Abstract

Abstract The aim of this essay is to provide a comprehensive account of the intellectual links between Darwin and Kant, bringing clarity to their relationship on both a historical and philosophical register. Understanding how and what Darwin knew of Kant’s philosophy provides a way to reconceptualize far more than their direct relationship. This case study allows us to rethink Kant’s legacy in British thought, the possible uses of Kant for later German writers, and the important role of the natural theological tradition in British aesthetics. First, I explore the sources through which Darwin encountered Kant during the 1830s and 40s, detailing Darwin’s response to various texts and assessing their impact on the development of his theory during these formative years.
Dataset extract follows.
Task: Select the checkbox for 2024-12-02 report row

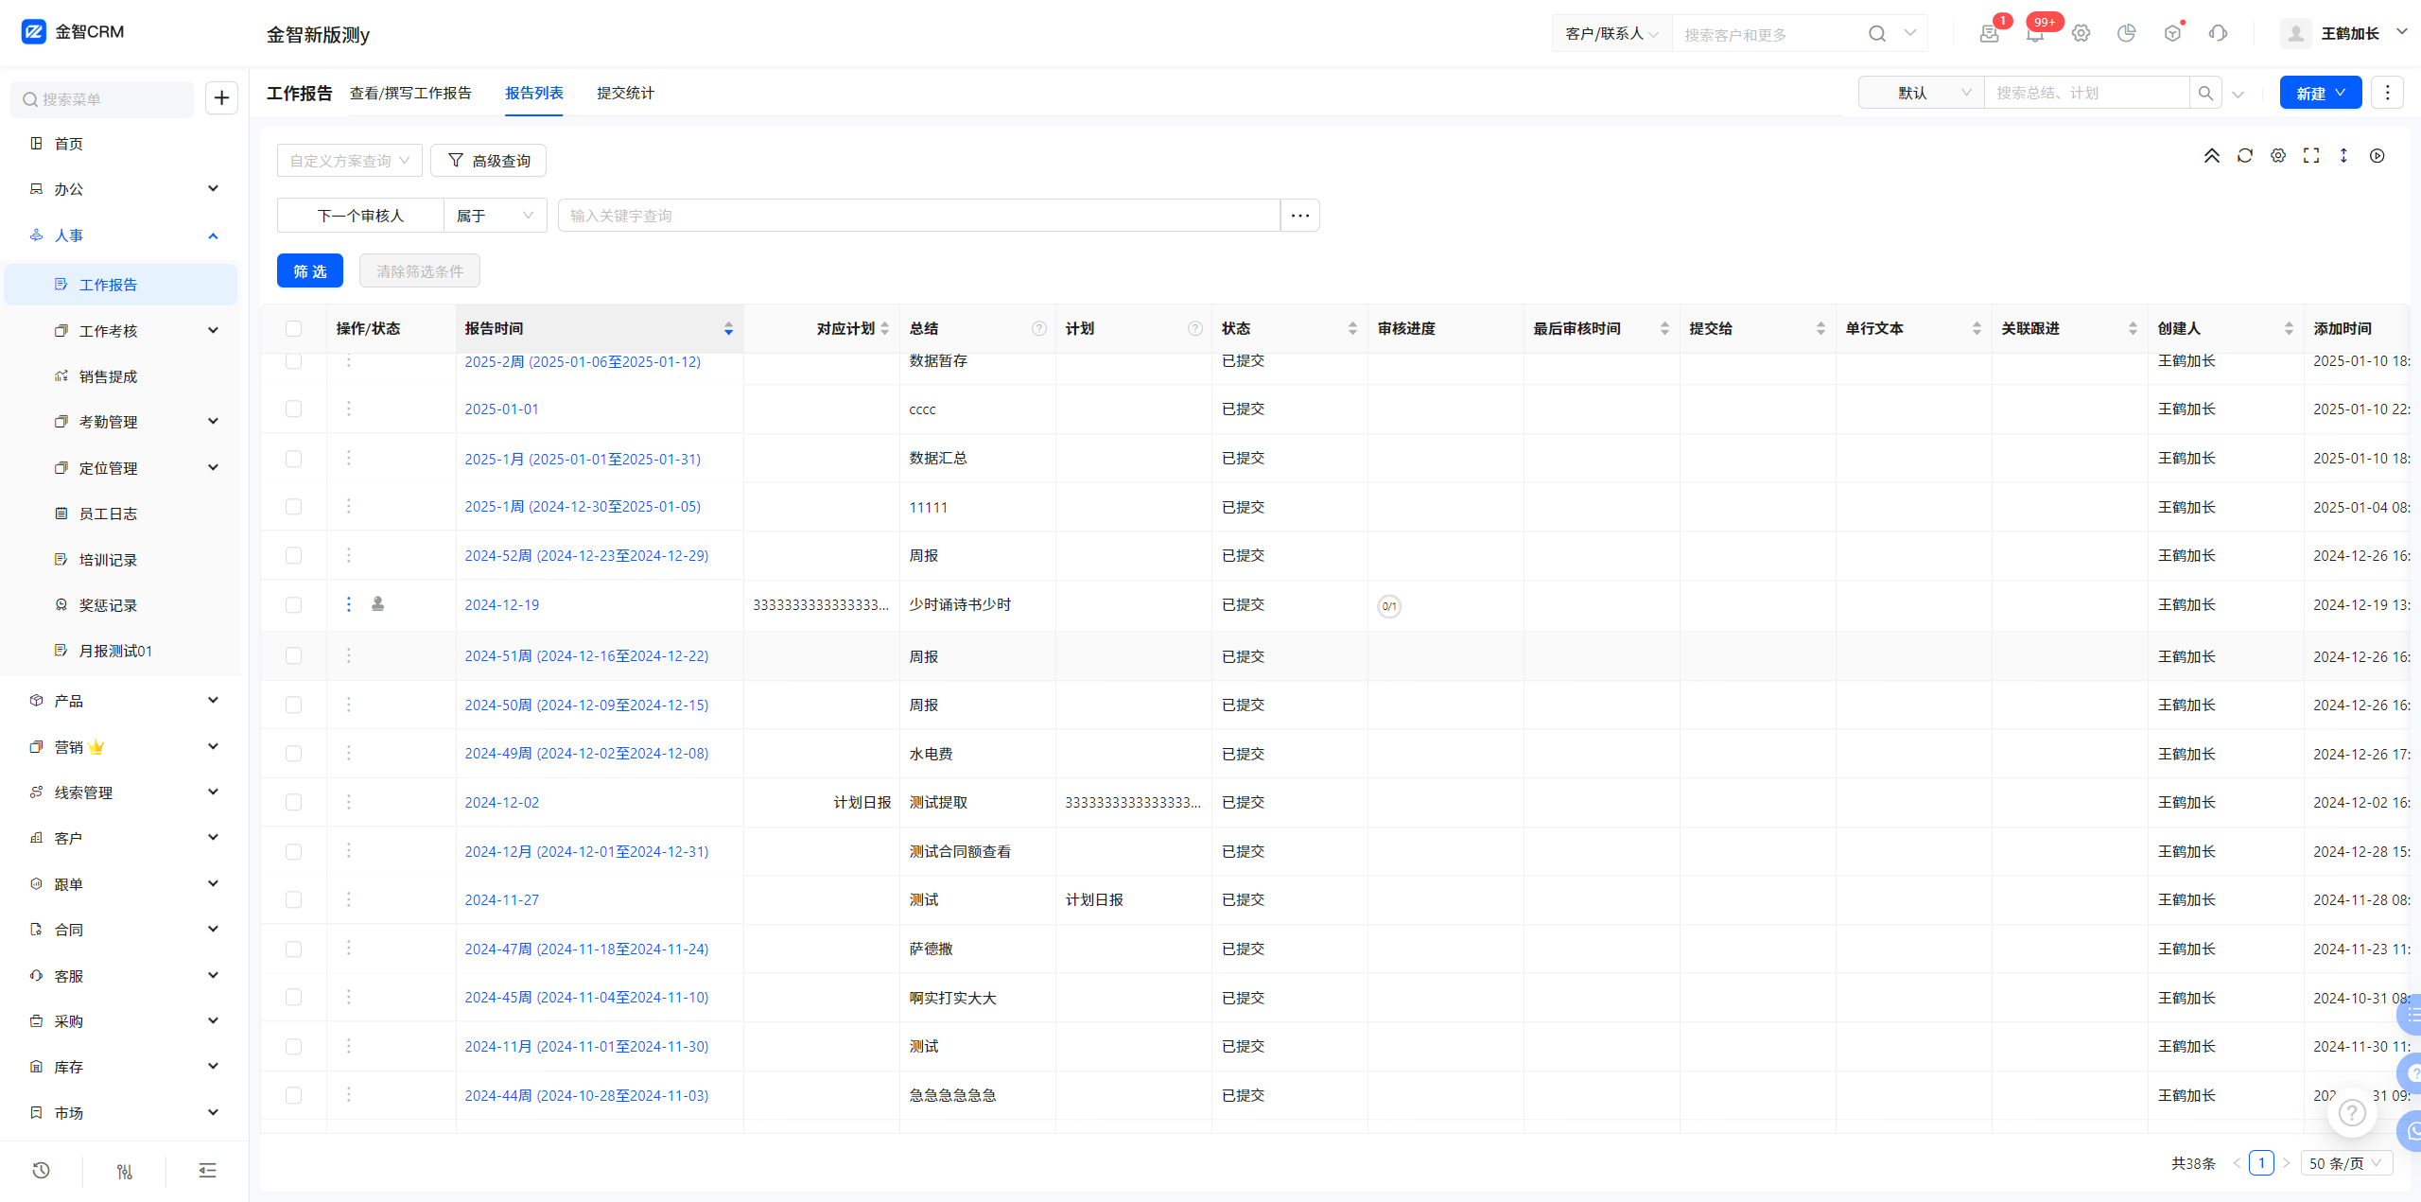Action: [x=293, y=803]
Secondly, I explore how British and German contemporaries understood the possible links between Darwin and Kant. I examine Darwin’s strategy in answering their views, and how Kant was thereby incorporated into Darwin’s later work. Finally, I discuss the use of Kantian philosophical resources by present-day historians to understand Darwin’s thought. Via a brief historical exploration of Darwin’s theory of beauty, I argue for a corrective reading, claiming we should reframe the habitual deployment of Kantian philosophemes in recent approaches to Darwin’s thought through the terms of a largely forgotten natural theological tradition to which both Darwin and Kant were, in divergent ways, equivalently disruptive heirs.